Below are some entries. Copy each line that holds the string "computer".

---------- Extracted entries

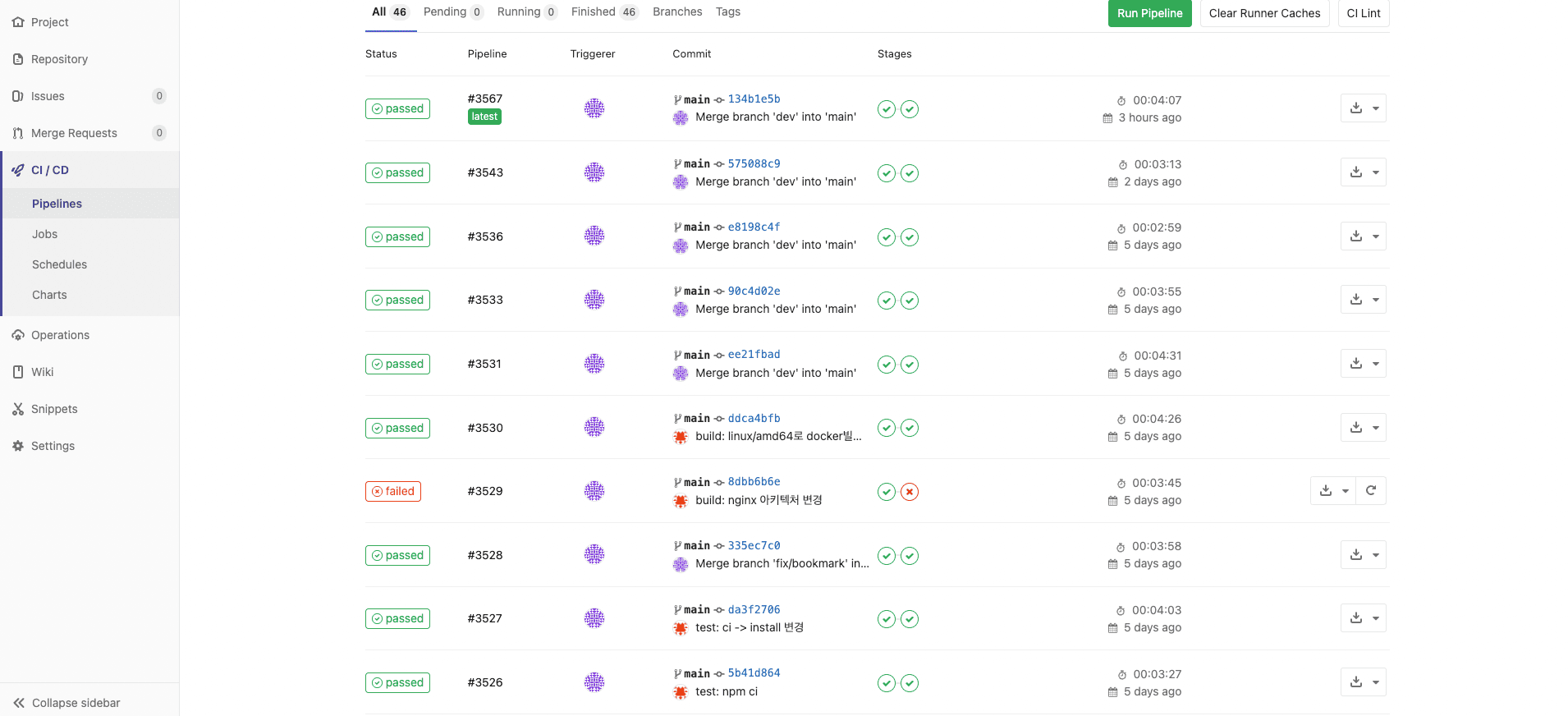
Task: Open artifacts download dropdown for pipeline #3567
Action: pyautogui.click(x=1363, y=108)

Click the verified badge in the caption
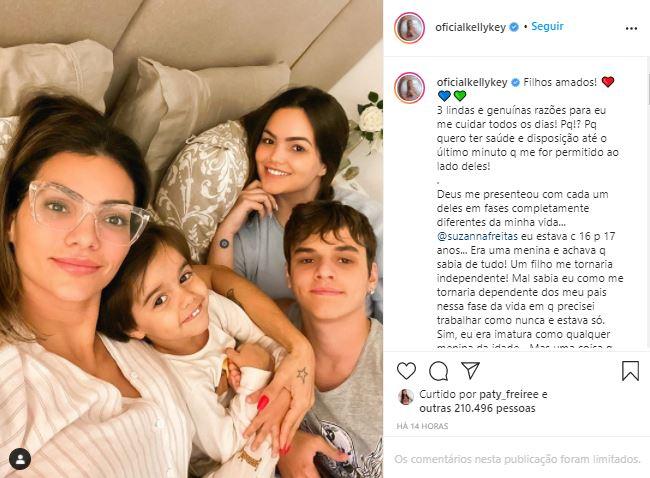point(515,82)
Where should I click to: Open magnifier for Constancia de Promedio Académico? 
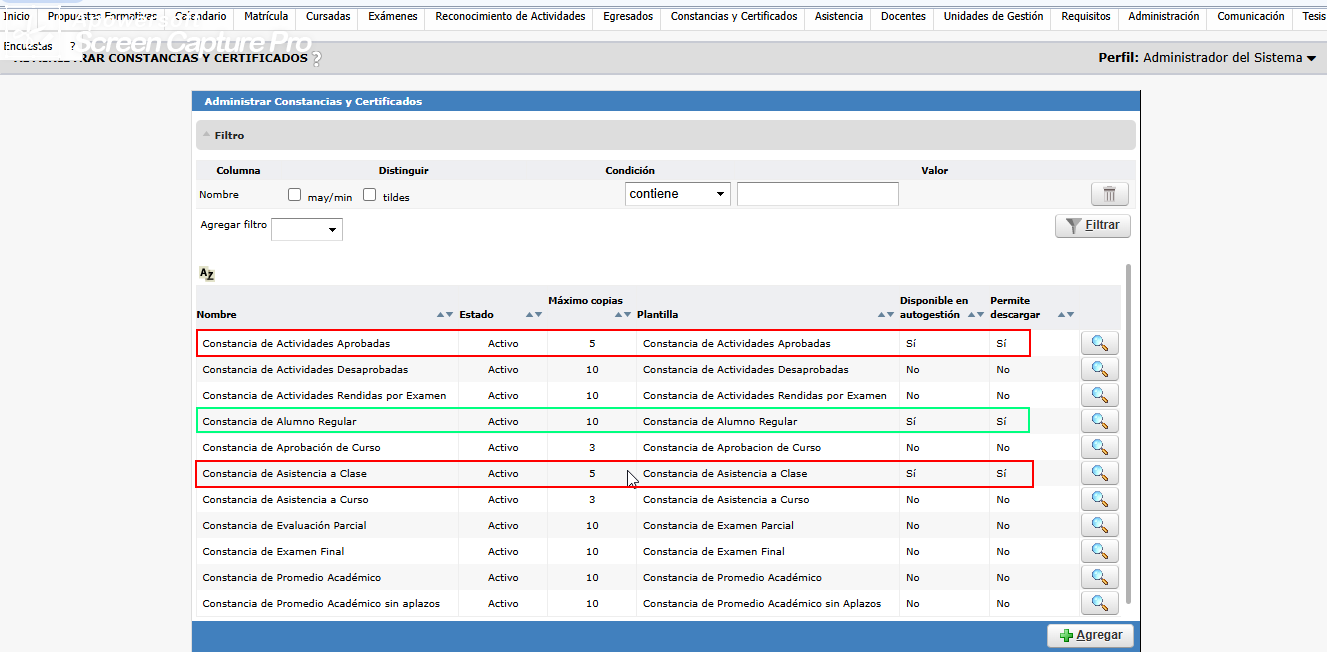[1099, 577]
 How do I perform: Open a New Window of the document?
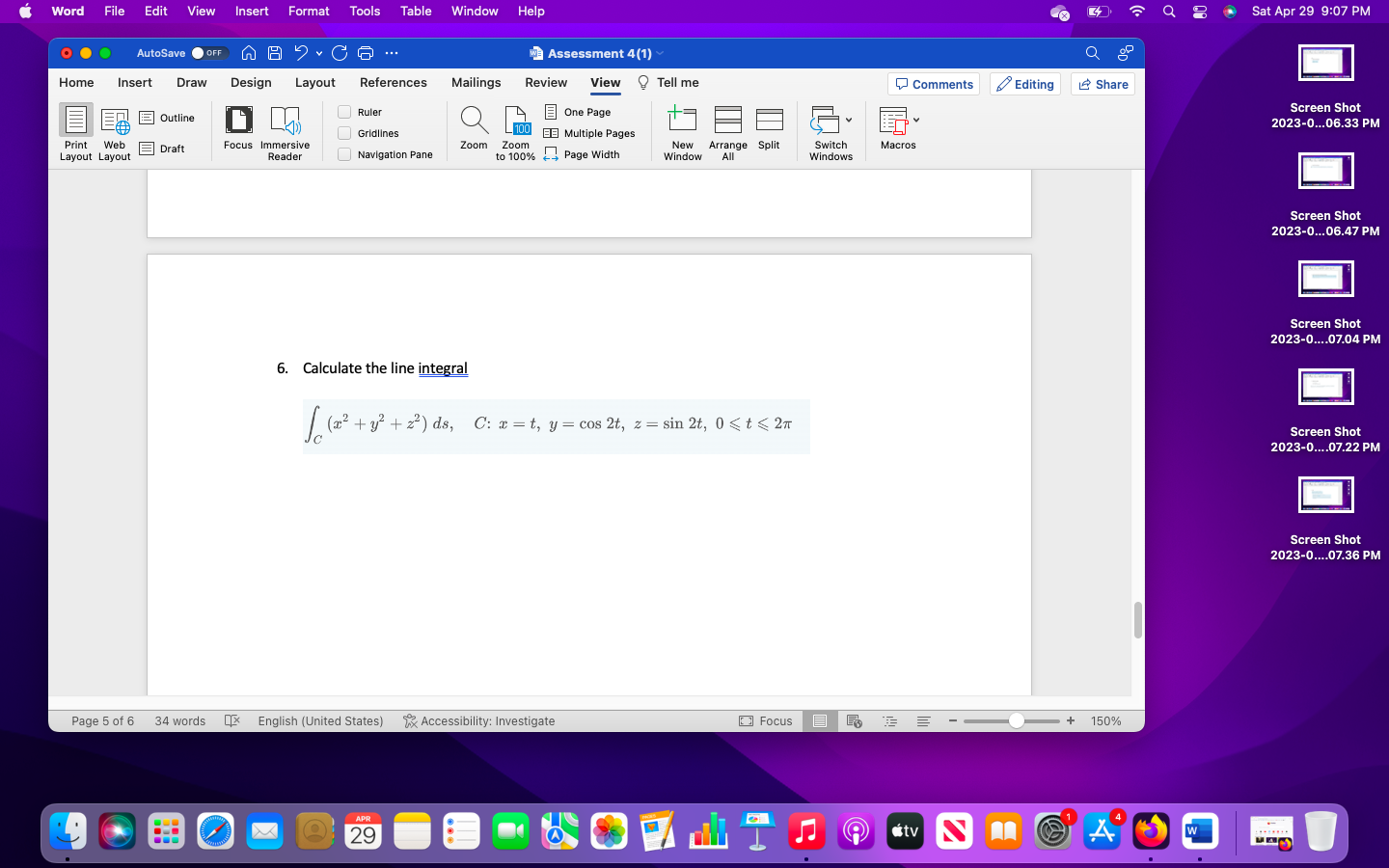(682, 132)
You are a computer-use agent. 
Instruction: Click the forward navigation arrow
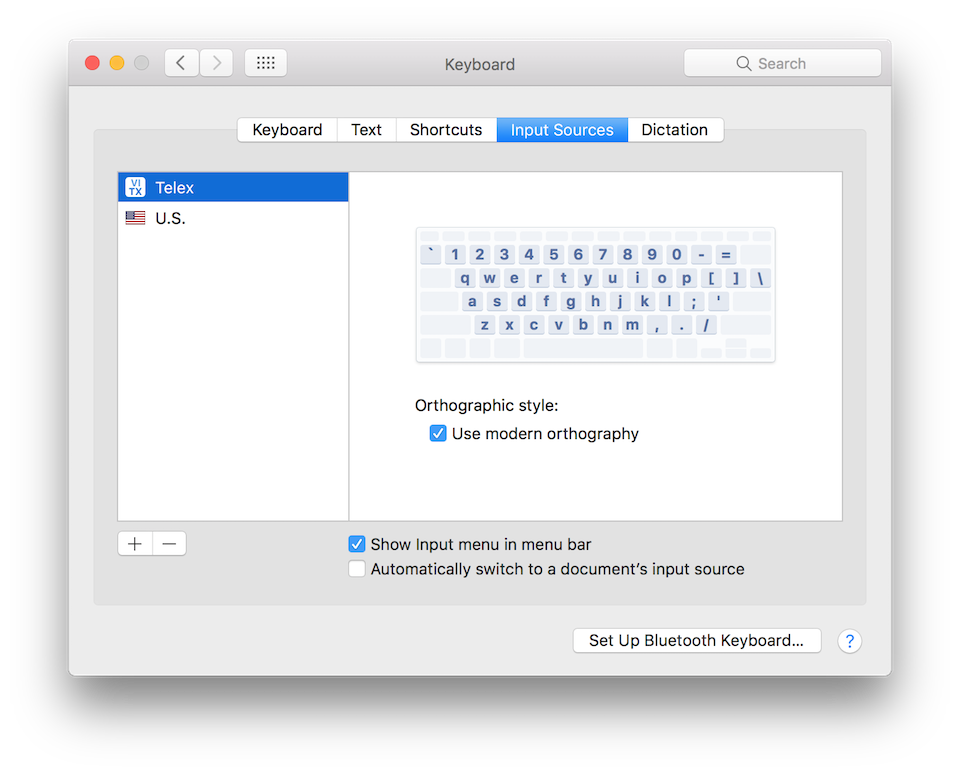[x=216, y=62]
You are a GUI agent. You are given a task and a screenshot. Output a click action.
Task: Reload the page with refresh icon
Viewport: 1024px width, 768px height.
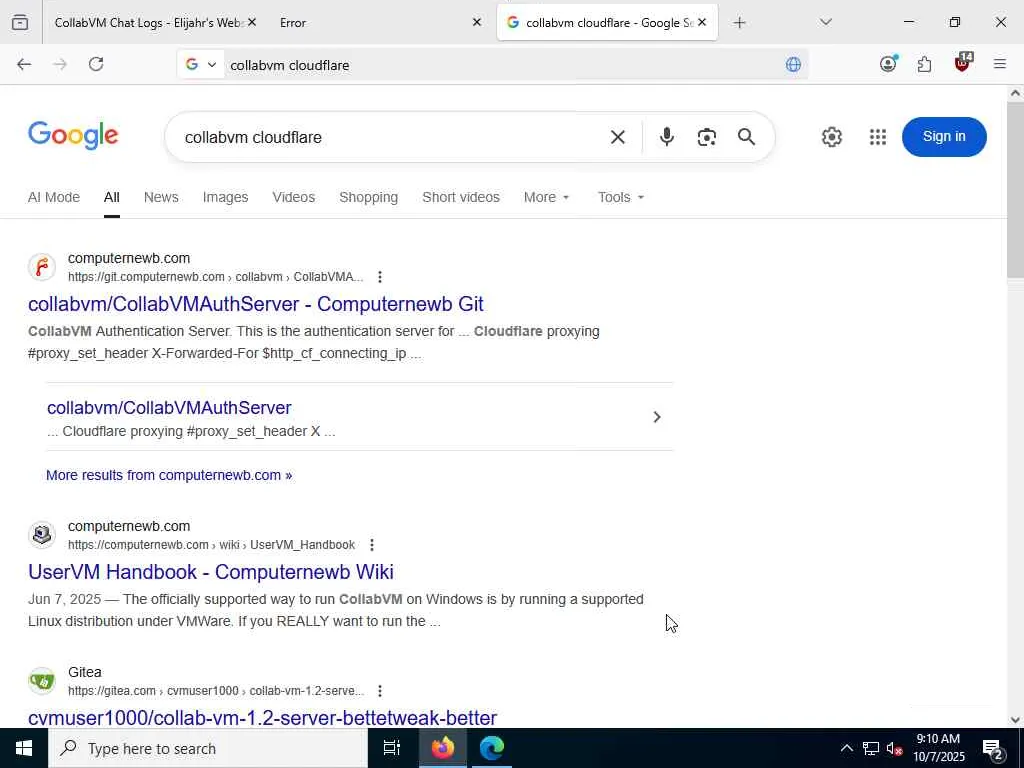96,64
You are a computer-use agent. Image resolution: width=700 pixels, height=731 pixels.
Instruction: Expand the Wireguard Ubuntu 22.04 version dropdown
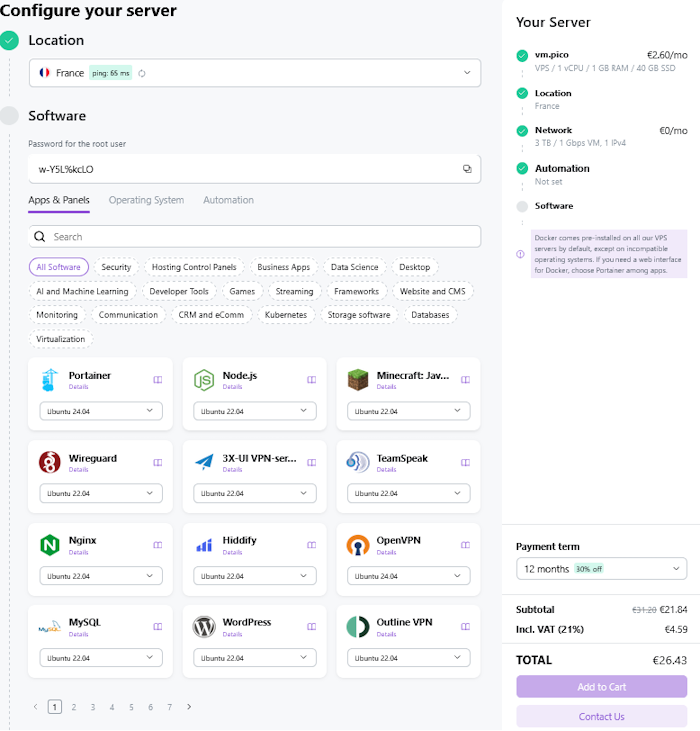98,493
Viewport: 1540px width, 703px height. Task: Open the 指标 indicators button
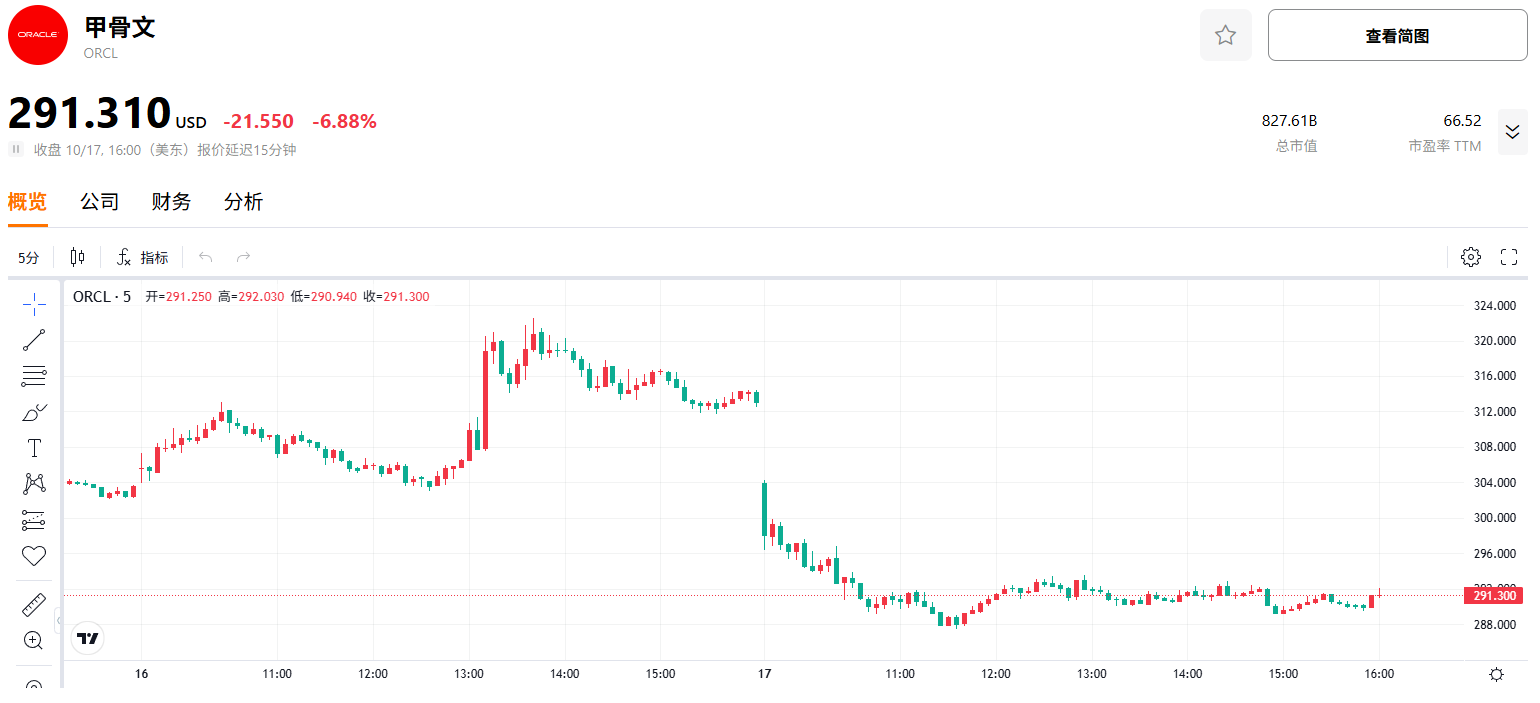142,258
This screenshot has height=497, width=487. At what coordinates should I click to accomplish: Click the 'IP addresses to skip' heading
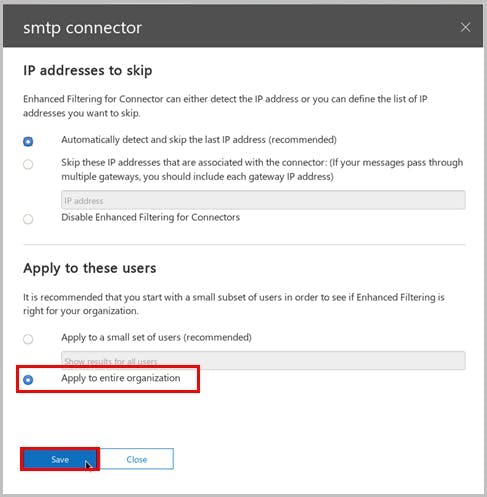click(x=88, y=71)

--------------------

Answer to this exercise:
You are a computer-use agent. 
You are a computer-use agent. Image resolution: width=700 pixels, height=731 pixels.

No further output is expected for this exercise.